Iris herself, though the central character, is an elusive figure and we see her more through the effect she has on others than directly. This oblique approach is convincing, imbuing her with a kind of glamour and mystery, and she almost exists only in relation to other people and not in her own right. It’s clear that Iris is judged by others for a number of reasons: she’s betrayed her class; she’s indiscreet; but most pertinently because she’s a woman and the most ridiculous double standards apply. Alas, not much has changed, has it?
“The Green Hat” builds inexorably to a dramatic climax, and I came out of it stunned and a little bit breathless. Yes, the book and the characters are sometimes a little melodramatic, but oh! the writing! Arlen’s prose is just wonderful – poetic, hypnotic and incredibly evocative, he captures place, mood and ambience perfectly. You feel as if you’ve been in nocturnal Paris or London, swimming in the river on a hot, dark summer’s night or driving madly alongside Iris.
Paris rises in a cloud of chill darkness, the rain falls like whips of ice, the street-lamps loiter on vague, bitter errands, confused strings of light, a stealthy idiot wind glories in being corrupted by corners. the platforms of the omnibuses are packed tight with small men whose overcoats are too short for them, the brims of their felt hats too narrow, their trousers turned up too high, their eyes too dark, their faces too pale. The jargon of the traffic on the rue de Rivoli, as it squabbles for every step between the deserted pavement beneath the railings of the Tuileries and the reeking pavement under the long archway lit by imprudent shop-lights falling on imitation jewellery, is multiplied an hundred-fold by the shrewish air into a noise that hurts like warm water on a chill hand.

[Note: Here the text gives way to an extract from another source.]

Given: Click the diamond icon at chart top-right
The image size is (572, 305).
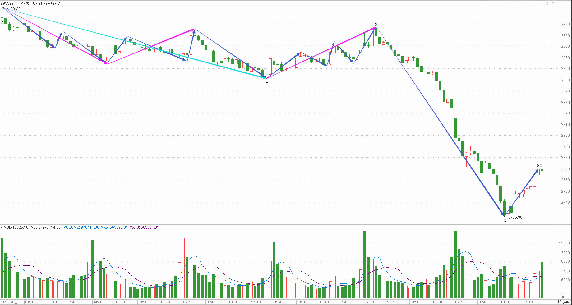Looking at the screenshot, I should coord(548,3).
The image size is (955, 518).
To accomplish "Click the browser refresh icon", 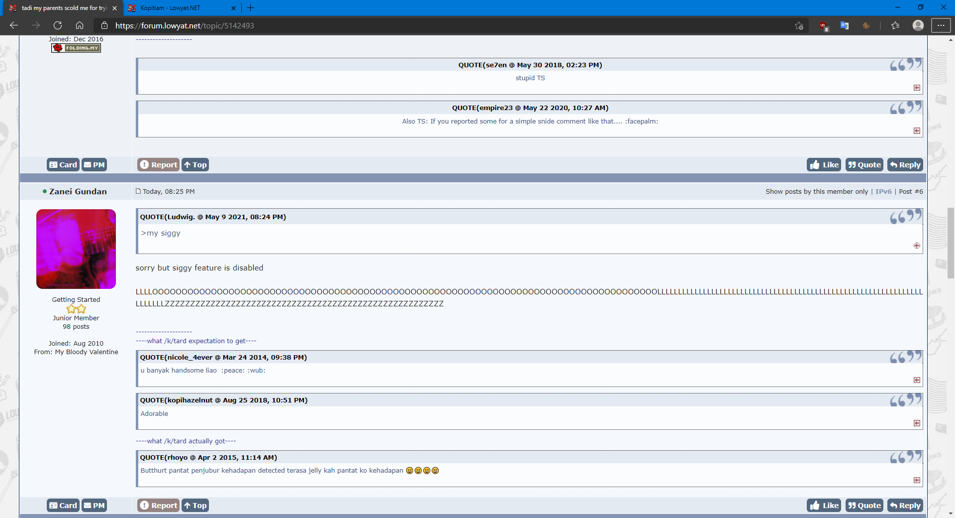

In some ways, I was a little apprehensive about reading “The Green Hat”; I’d read that Iris was based on Idina Sackville, ‘The Bolter’ (I reviewed a book about her here), and I hadn’t taken to Idina at all. However, this novel helped me relate to the characters of the 1920s much more strongly, and I gained a real sense of how that post-War generation suffered and reacted from what was a devastating and destructive conflict. The madness, the selfishness, the desperation and the search for happiness at all costs become much more understandable in this context. But as well as giving me this new understanding, “The Green Hat” was a wonderful, wonderful read; unusually but poetically written, absorbing and involving, and quite impossible to forget. 1924 really *was* a year that produced some amazing books!